Cervical cancer develops in the lining of the cervix, the lower part of the uterus (womb) that enters the vagina (birth canal). This condition usually develops over time. Normal cervical cells may gradually undergo changes to become precancerous and then cancerous. Cervical intraepithelial neoplasia (CIN) is the term used to describe these abnormal changes. CIN is classified according to the degree of cell abnormality. Low-grade CIN indicates a minimal change in the cells and high-grade CIN indicates a greater degree of abnormality.
CIN may progress to squamous intraepithelial lesion (SIL; condition that precedes cervical cancer) or to carcinoma in situ (cancer that does not extend beyond the epithelial membrane). SIL is also classified as low-grade or high-grade. High-grade SIL and carcinoma in situ may progress to invasive carcinoma (cancer that has spread to healthy tissue).
Most (80–90%) invasive cervical cancer develops in flat, scaly surface cells that line the cervix (called squamous cell carcinomas). Approximately 10–15% of cases develop in glandular surface cells (called adenocarcinomas).
Incidence and Prevalence
Cancer of the cervix is the second most common cancer in women worldwide and is a leading cause of cancer-related death in women in underdeveloped countries.
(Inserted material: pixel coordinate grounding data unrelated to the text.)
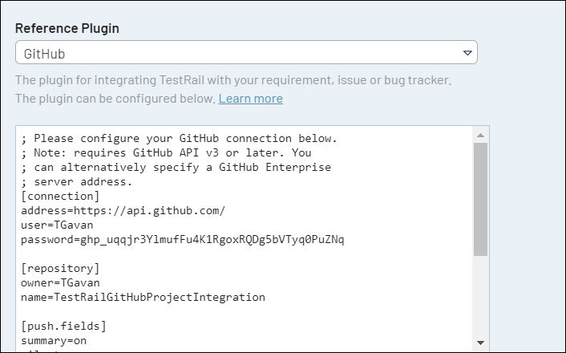
Task: Click the [repository] section header
Action: coord(60,269)
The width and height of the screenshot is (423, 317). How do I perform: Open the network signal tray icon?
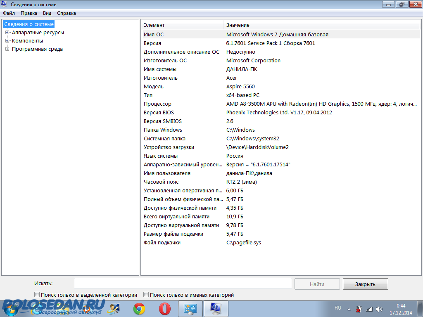pos(369,309)
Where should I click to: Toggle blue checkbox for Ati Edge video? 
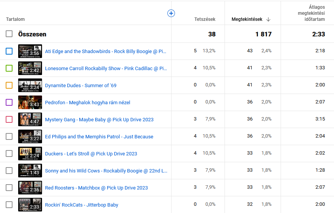tap(9, 51)
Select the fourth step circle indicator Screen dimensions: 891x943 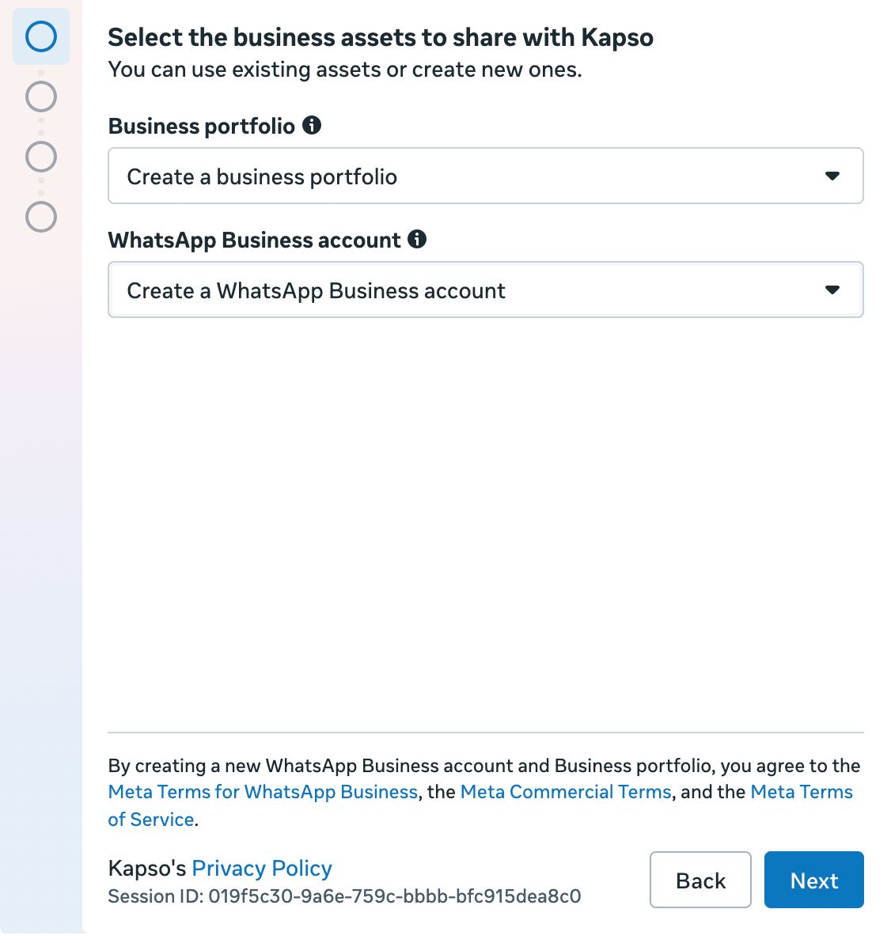41,217
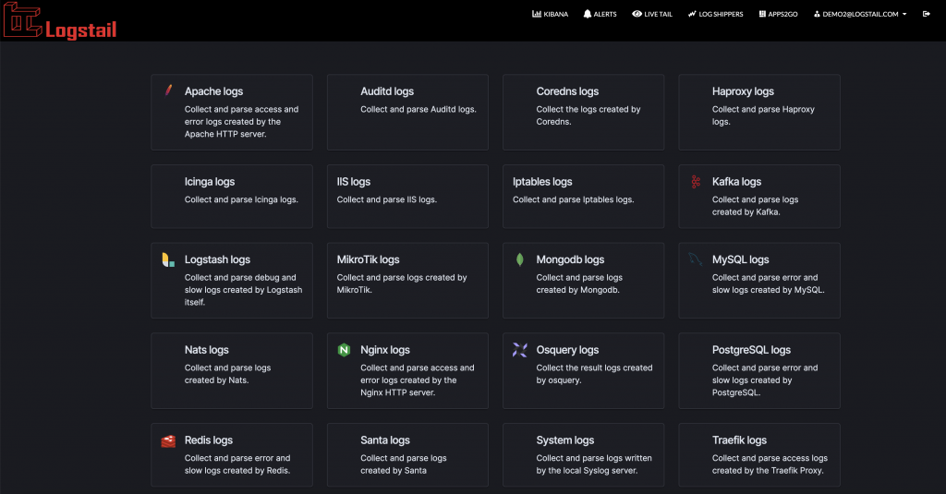
Task: Click the Kafka logo icon
Action: pos(696,182)
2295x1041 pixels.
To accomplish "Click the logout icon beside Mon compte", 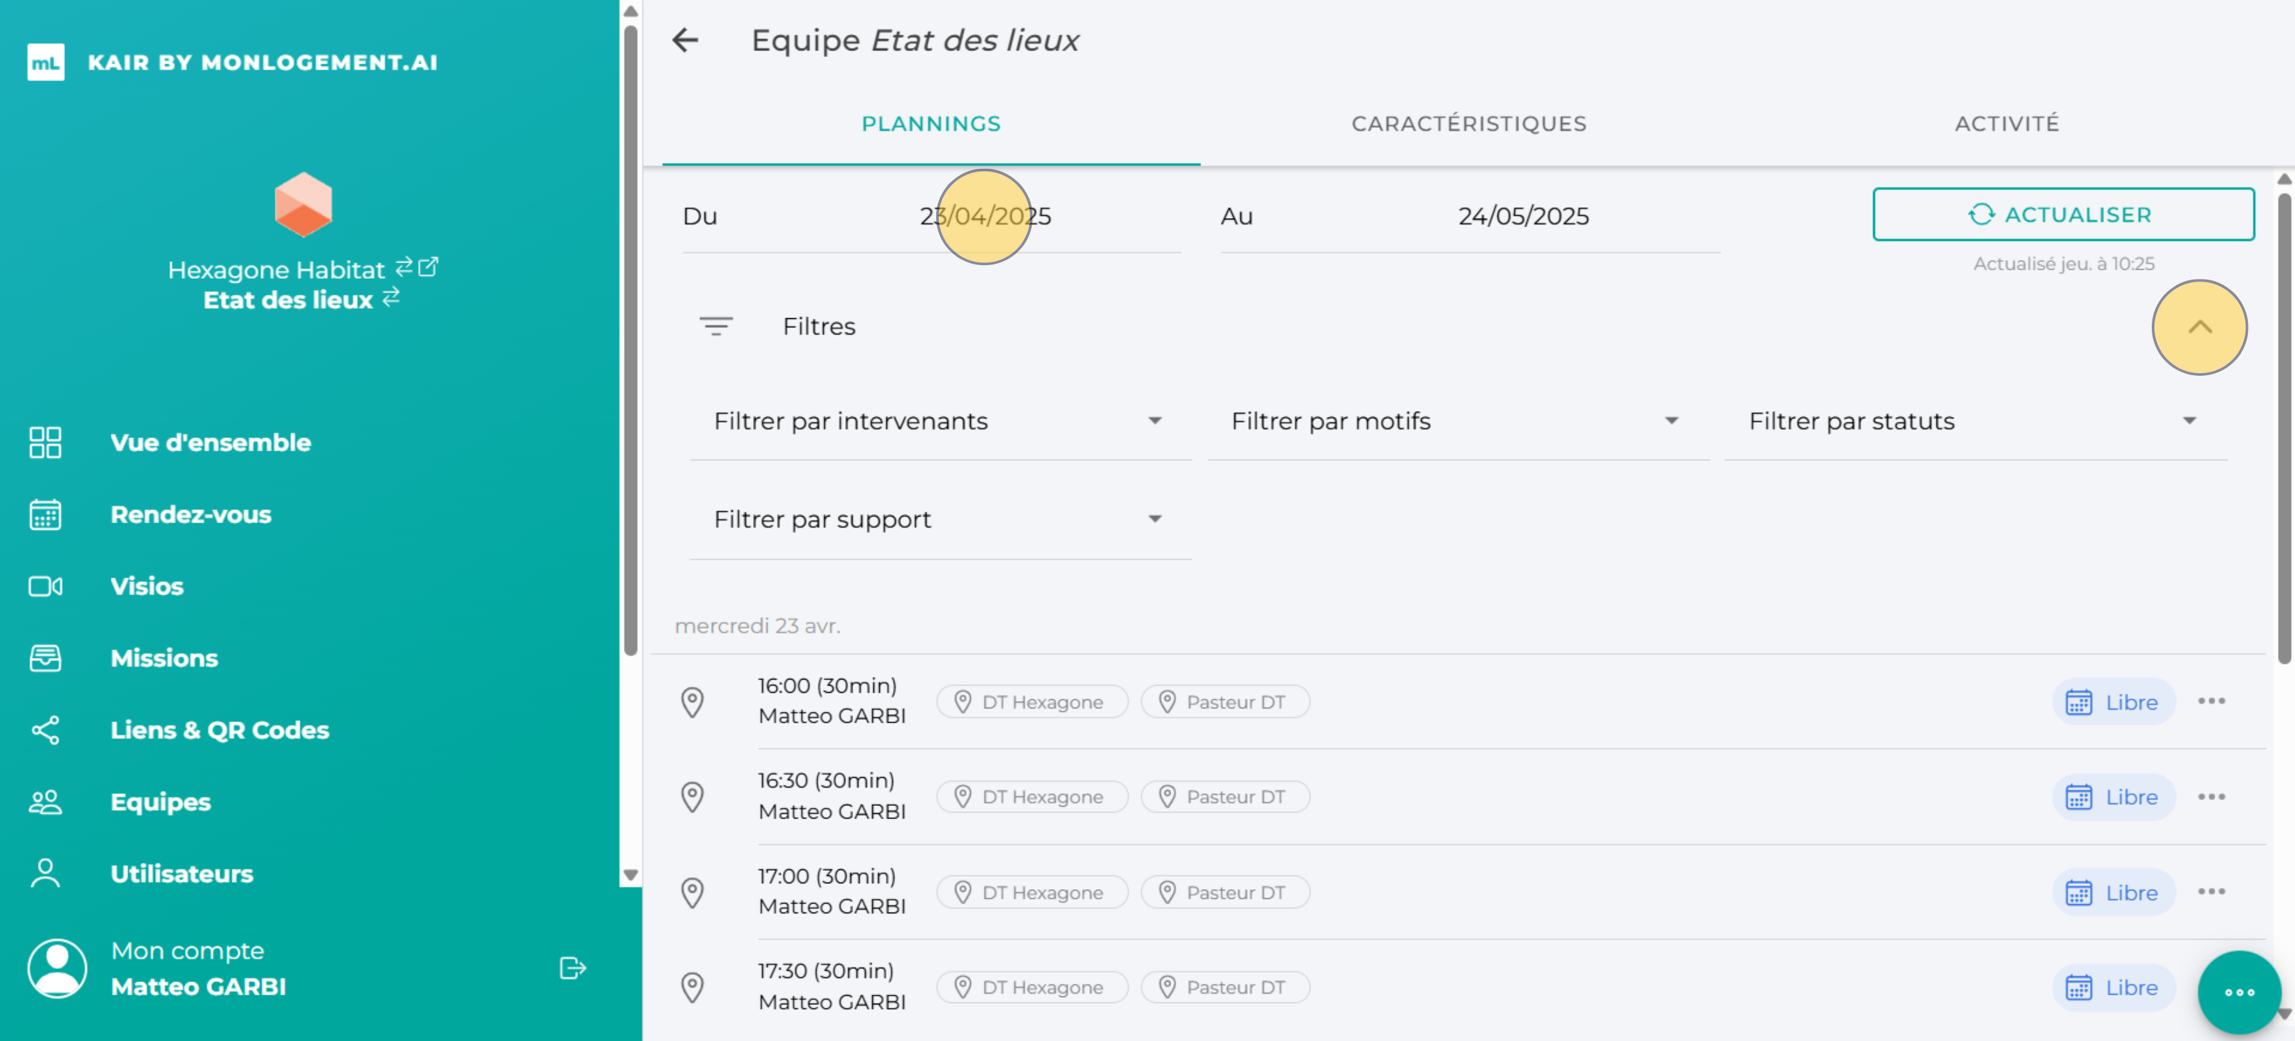I will point(572,968).
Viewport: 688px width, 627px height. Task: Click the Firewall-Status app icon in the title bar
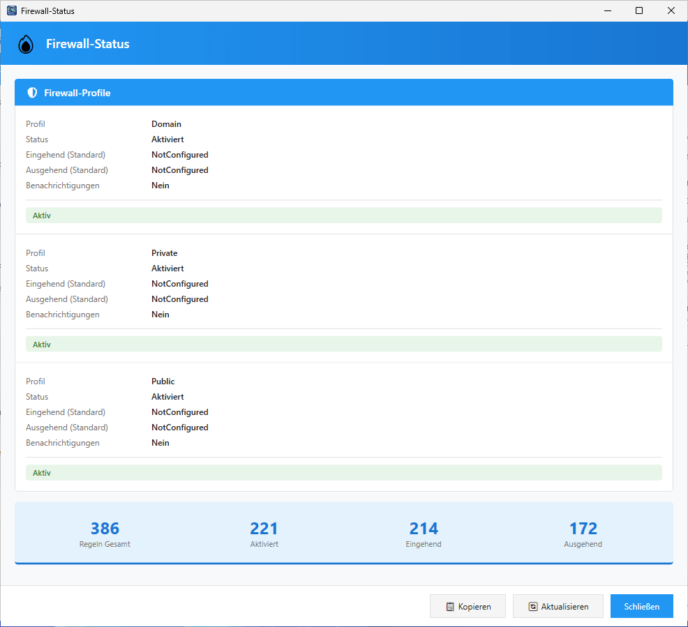(10, 10)
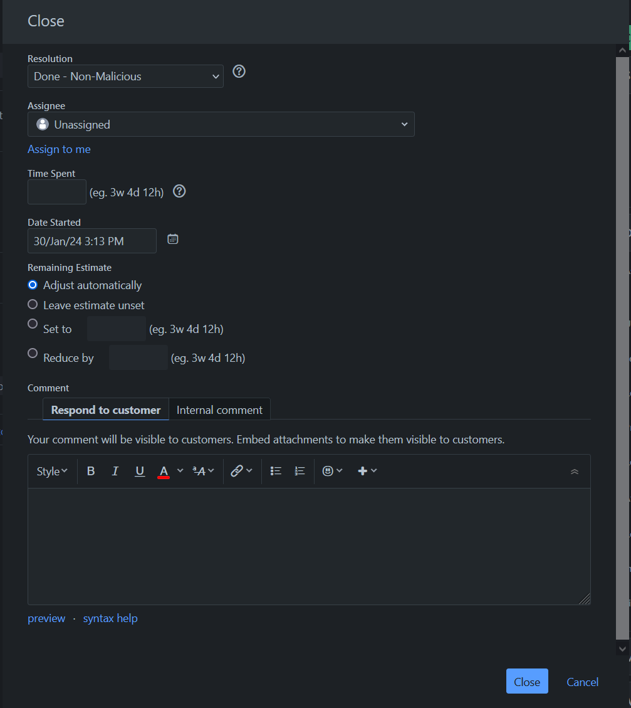Click the Assign to me link

[x=59, y=149]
Worldwide, approximately 500,000 cases of cervical cancer are diagnosed each year.
Routine screening has decreased the incidence of invasive cervical cancer in the United States, where approximately 13,000 cases of invasive cervical cancer and 50,000 cases of cervical carcinoma in situ (i.e., localized cancer) are diagnosed yearly.
Invasive cervical cancer is more common in women middle aged and older and in women of poor socioeconomic status, who are less likely to receive regular screening and early treatment. In the United States, there is also a higher rate of incidence among African American, Hispanic, and Native American women.